● EXERCISE DIRECTIONS
Summarize the passage on The Black Family in two sentences.

● PASSAGE GIVEN
Statistics
- Members: Scoria Cuervo
- Name(s): The Black Family The Dark Family
- Former members: Charley Manson Chessman Dark Ozz
- Debut: 2000

= The Black Family =

Professional wrestling stable

The Black Family is a professional wrestling face / tecnico stable that has been working in AAA since 2000. Originally a heel / rudo stable, The Black Family currently consists of original member Dark Cuervo as well as the later additions of Dark Ozz, and Dark Espíritu. The group is also referred to as the Dark Family, mainly became all members added the word "Dark " to their names in 2007, the two names are used interchangeably. The Black Family is often part of a much larger stables such as Lucha Libre Latina (LLL) or La Secta De Mesias but act as a unit within the larger stable. Members of the group has held the AAA World Tag Team Championship once and the Mexican National Atómicos Championship three times in two different combinations. In October 2010 the stable turned tecnico for the first time. In 2015 Dark Ozz and Espiritu left AAA and Cuervo and Scoria reformed the Black Family.

● RECORD SET
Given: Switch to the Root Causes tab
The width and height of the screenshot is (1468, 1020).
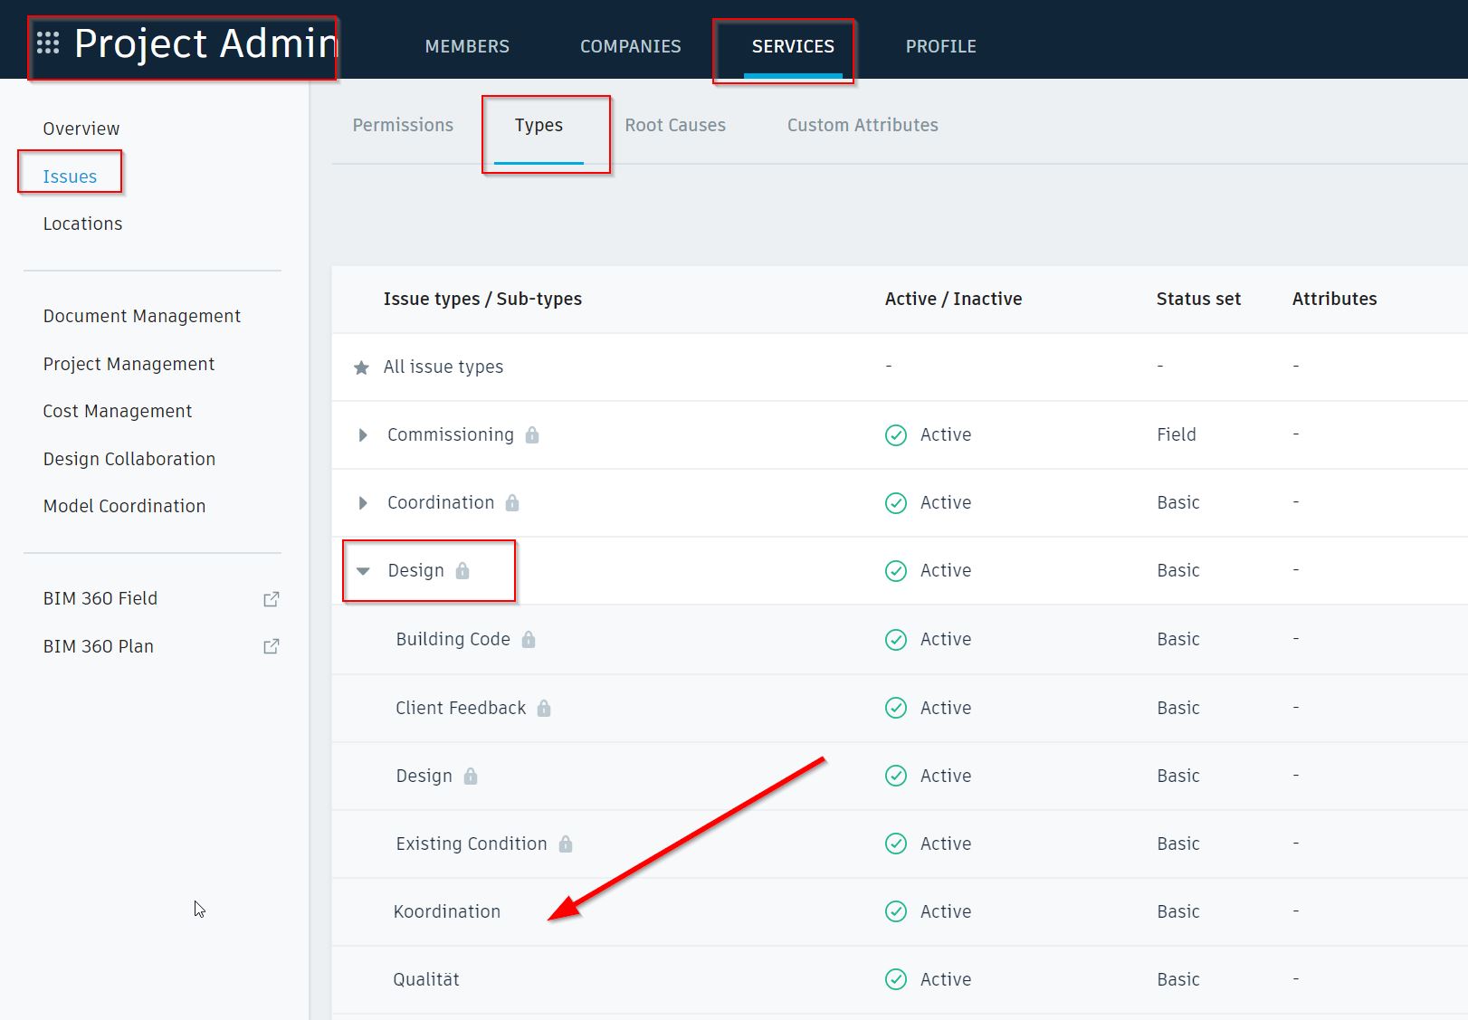Looking at the screenshot, I should [675, 125].
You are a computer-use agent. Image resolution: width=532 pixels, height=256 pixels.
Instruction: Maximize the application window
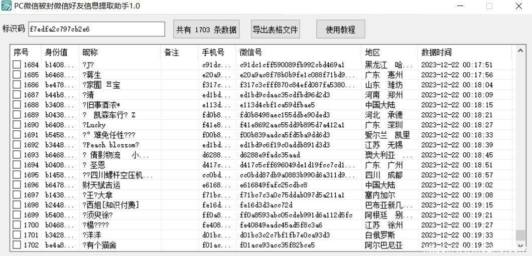(489, 6)
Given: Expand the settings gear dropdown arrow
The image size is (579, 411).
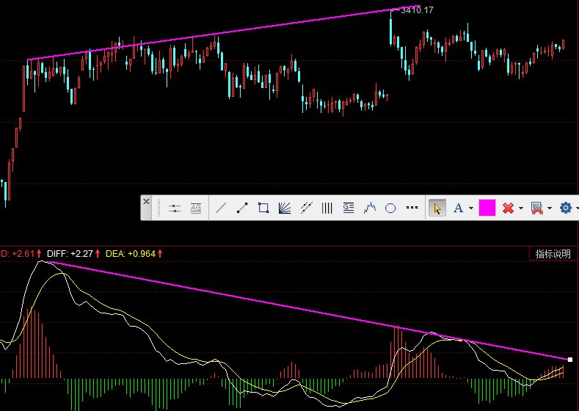Looking at the screenshot, I should coord(576,208).
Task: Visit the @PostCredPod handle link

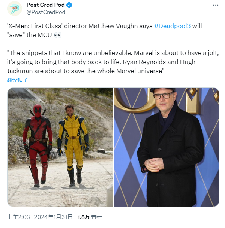Action: click(46, 12)
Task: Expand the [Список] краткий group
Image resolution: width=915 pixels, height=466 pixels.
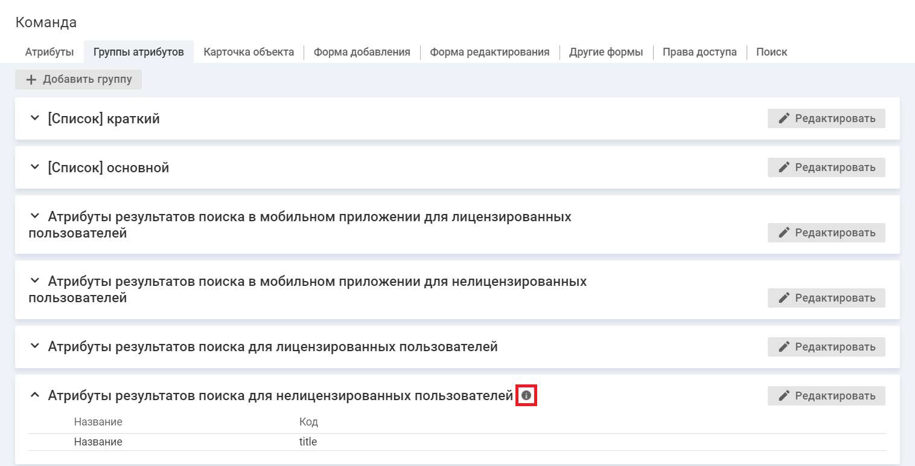Action: [x=35, y=118]
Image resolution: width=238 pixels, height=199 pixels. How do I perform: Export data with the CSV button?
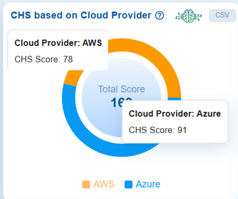point(222,15)
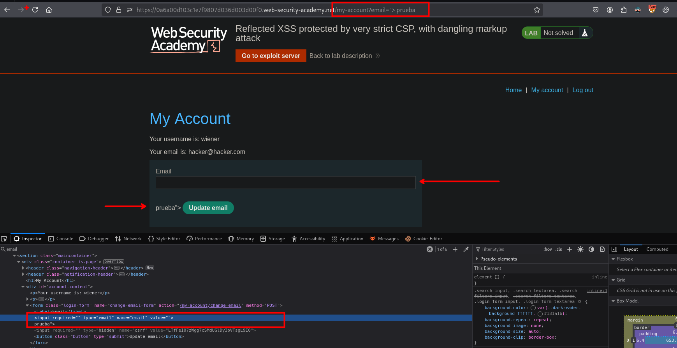Activate the devtools element picker
This screenshot has height=348, width=677.
pyautogui.click(x=4, y=239)
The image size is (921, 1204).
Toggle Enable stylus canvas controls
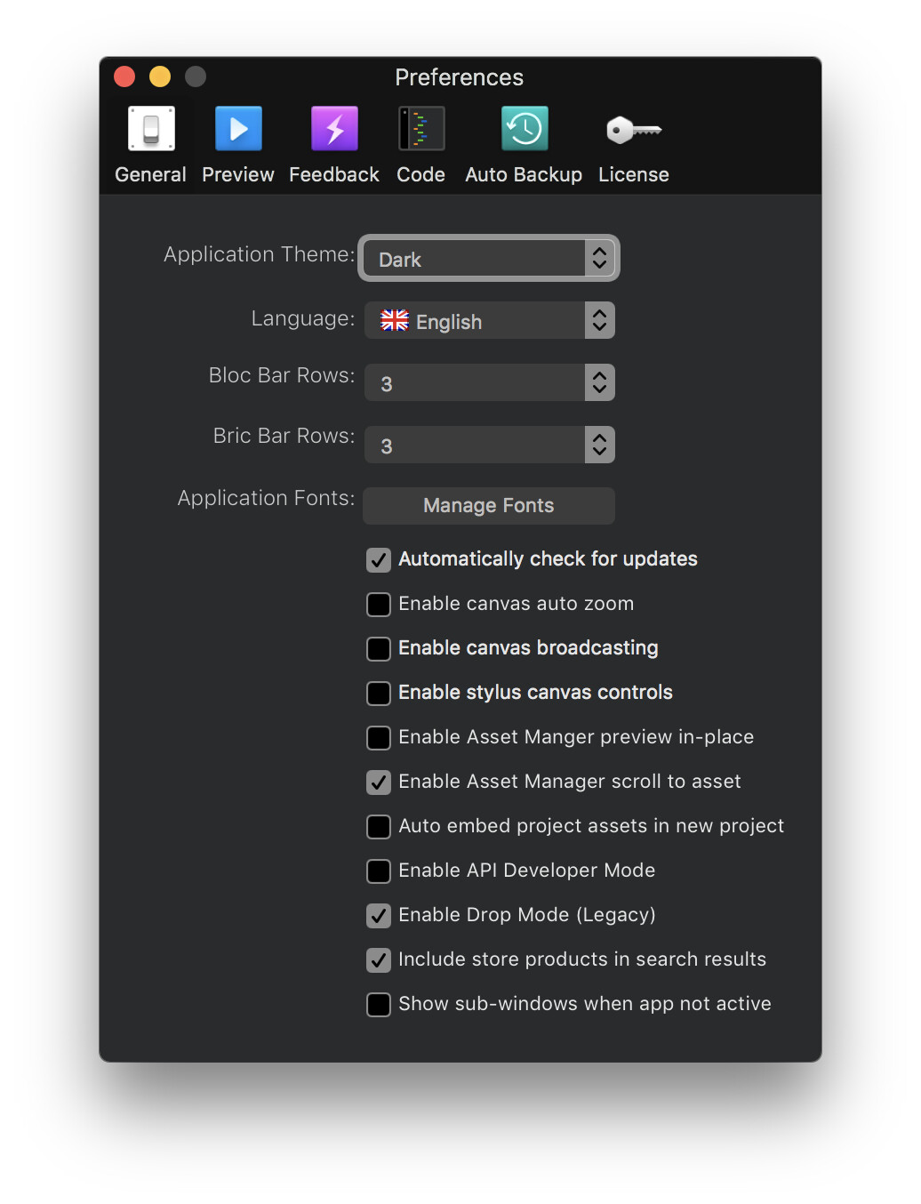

● RESPONSE TO THE TASK
The Black Family is a professional wrestling stable that has worked in AAA since 2000; it began as a heel / rudo group and turned tecnico for the first time in October 2010. Its members have held the AAA World Tag Team Championship once and the Mexican National Atómicos Championship three times, and after Dark Ozz and Espiritu left AAA in 2015, Cuervo and Scoria reformed the stable.